Dabei hatte der Klub vor der Saison Leistungsträger abgegeben, allen voran den französischen Nationalspieler Youssouf Fofana. Hütter setzte vor allem auf Eigengewächse, etwa die Offensivspieler Maghnes Akliouche, 23, und Eliesse Ben Seghir, 20, die wettbewerbsübergreifend auf 32 Torbeteiligungen kamen. Und dann holte Monaco im Winter auch noch den jungen Dänen Mika Biereth, 22, von Sturm Graz, der voll einschlug, in 16 Ligaspielen 13-mal traf und zwei Tore vorbereitete. Routiniertere Spieler wie Kapitän Denis Zakaria, dessen Stellvertreter Thilo Kehrer oder Breel Embolo gaben dem talentierten Konstrukt Halt.
Nun gelte es laut Hütter, „die Lücke zu PSG zu schließen, sie ist einfach zu groß“, wie er jüngst in einem Dazn-Interview sagte. In Eric Dier, 31, vom FC Bayern, hat er sich bereits einen Abwehrstabilisator gesichert, der dazu beitragen soll. Er fühle sich jedenfalls im Fürstentum wohl, so Hütter, „ich arbeite wahnsinnig gerne jeden Tag hier“. Sein Arbeitspapier hat er, auch dank starker Vorstellungen zu Beginn der aktuellen Champions-League-Saison, nach Weihnachten bis 2027 verlängert.

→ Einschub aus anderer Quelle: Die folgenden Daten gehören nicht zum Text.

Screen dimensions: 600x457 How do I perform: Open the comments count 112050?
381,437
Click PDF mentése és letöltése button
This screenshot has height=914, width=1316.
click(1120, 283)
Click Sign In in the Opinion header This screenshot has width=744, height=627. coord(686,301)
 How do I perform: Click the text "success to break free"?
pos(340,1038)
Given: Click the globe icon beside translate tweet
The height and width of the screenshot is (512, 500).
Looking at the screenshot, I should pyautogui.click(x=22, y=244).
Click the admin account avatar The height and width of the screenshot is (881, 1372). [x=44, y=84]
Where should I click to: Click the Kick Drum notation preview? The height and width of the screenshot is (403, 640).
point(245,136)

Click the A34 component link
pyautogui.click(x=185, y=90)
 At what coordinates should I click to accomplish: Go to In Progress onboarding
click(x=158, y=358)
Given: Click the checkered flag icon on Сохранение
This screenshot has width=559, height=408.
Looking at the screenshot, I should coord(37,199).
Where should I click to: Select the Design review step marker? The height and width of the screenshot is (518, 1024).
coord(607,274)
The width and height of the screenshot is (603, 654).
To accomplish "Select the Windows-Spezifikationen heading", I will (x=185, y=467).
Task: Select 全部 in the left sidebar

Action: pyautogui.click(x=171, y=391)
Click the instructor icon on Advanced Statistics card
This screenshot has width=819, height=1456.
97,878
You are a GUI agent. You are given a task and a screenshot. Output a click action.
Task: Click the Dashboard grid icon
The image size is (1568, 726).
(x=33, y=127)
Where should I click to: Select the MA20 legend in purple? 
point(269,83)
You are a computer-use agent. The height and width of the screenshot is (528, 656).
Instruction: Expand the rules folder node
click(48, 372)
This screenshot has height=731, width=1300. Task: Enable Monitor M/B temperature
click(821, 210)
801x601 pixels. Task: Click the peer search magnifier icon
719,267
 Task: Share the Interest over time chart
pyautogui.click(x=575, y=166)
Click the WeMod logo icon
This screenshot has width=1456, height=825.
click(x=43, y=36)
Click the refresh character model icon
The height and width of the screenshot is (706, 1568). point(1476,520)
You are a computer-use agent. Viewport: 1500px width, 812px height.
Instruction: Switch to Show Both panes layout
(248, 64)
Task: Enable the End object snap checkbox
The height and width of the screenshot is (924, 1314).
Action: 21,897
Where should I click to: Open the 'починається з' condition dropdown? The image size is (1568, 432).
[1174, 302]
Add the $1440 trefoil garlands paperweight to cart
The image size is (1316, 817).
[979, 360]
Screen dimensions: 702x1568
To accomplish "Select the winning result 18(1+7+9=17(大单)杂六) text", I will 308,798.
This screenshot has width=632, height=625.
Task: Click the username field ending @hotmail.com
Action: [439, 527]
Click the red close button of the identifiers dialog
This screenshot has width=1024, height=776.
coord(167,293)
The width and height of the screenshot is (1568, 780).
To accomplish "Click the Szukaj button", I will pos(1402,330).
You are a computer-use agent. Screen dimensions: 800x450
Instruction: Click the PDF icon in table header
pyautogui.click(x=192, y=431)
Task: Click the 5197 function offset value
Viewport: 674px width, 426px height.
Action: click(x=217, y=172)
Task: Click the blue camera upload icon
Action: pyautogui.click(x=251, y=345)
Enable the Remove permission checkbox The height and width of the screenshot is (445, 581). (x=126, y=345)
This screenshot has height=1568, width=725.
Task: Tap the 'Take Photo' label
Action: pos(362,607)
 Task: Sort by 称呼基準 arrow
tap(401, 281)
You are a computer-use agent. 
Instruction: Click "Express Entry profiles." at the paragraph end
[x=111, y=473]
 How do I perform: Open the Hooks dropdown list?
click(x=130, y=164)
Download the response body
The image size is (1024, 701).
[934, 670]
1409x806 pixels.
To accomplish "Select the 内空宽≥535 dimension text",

So lange steht 170 Kilometer westlich von Monaco auch Roberto De Zerbi unter Vertrag, und der ist mit Marseille auf einer Mission: Es gehe nicht darum, einmalig die Champions League zu erreichen, sondern langfristig das Niveau des Klubs zu erhöhen und ihn stabiler zu machen, sagt der Italiener. Dann sei es möglich, nicht nur regelmäßig in der Königsklasse zu spielen, sondern dort auch mithalten zu können.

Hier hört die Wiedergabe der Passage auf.